## Problem description
For the listing below, count the lines that contain "screenshot" and report only the number.

## Data records
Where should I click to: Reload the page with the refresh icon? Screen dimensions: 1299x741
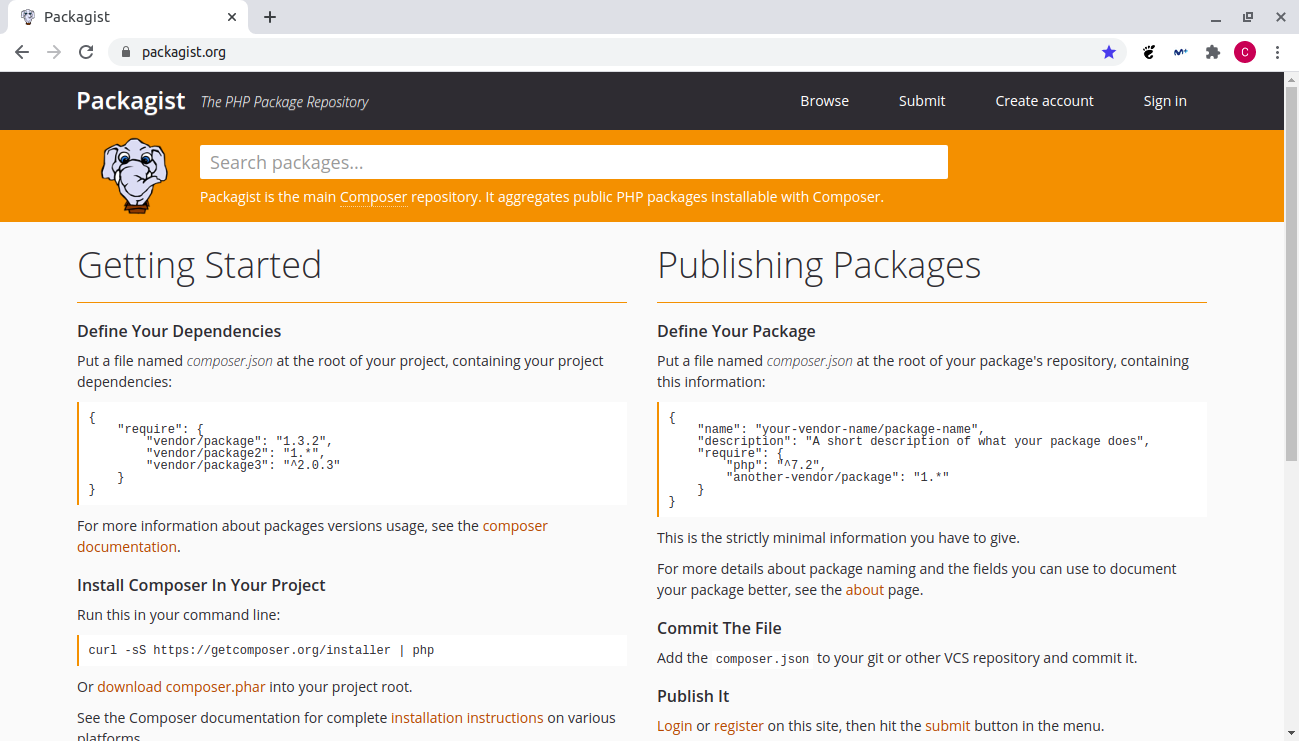pyautogui.click(x=86, y=52)
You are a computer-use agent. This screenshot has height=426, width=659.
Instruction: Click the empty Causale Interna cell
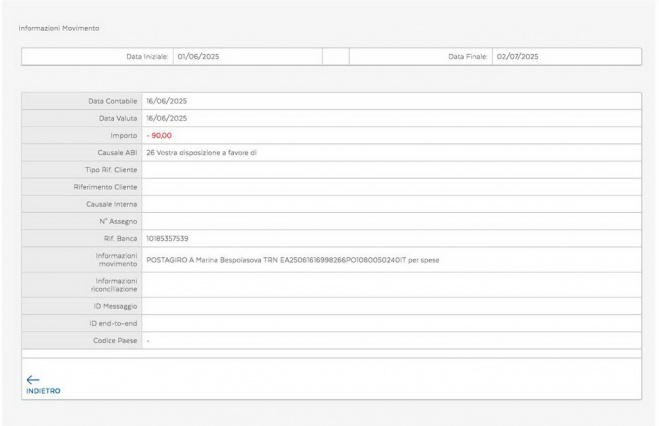click(390, 204)
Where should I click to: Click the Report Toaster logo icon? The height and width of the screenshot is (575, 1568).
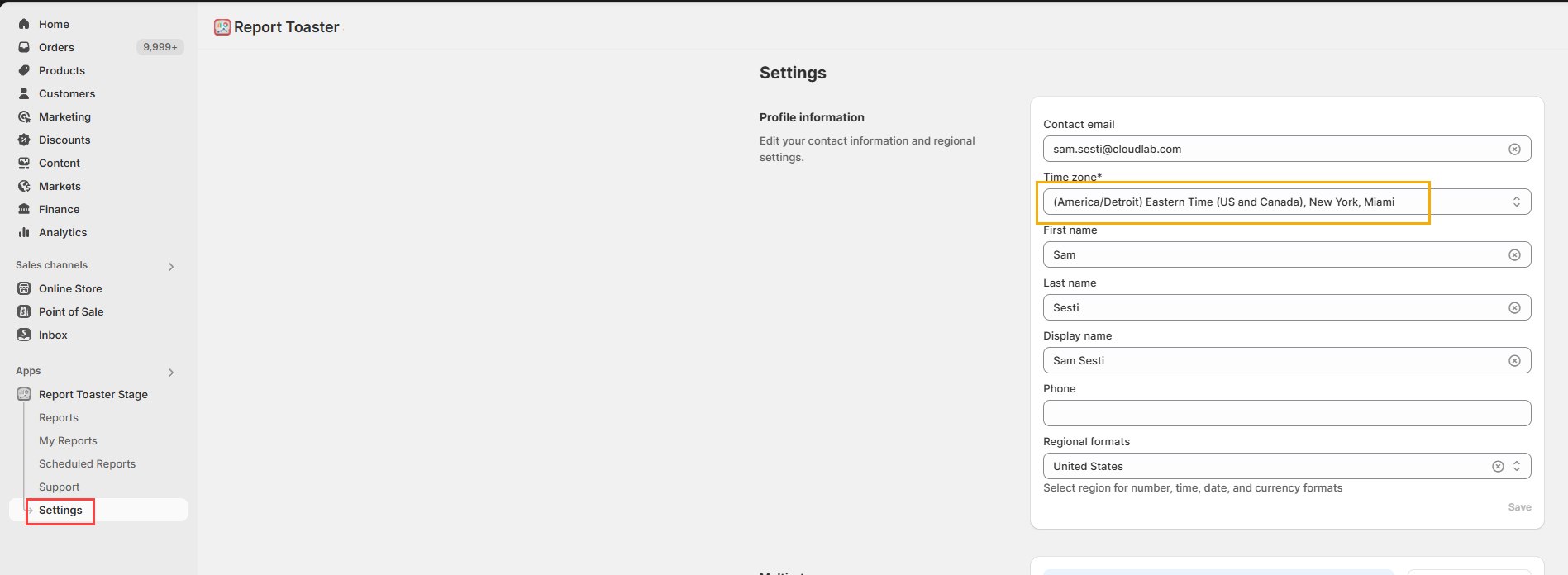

## Output
2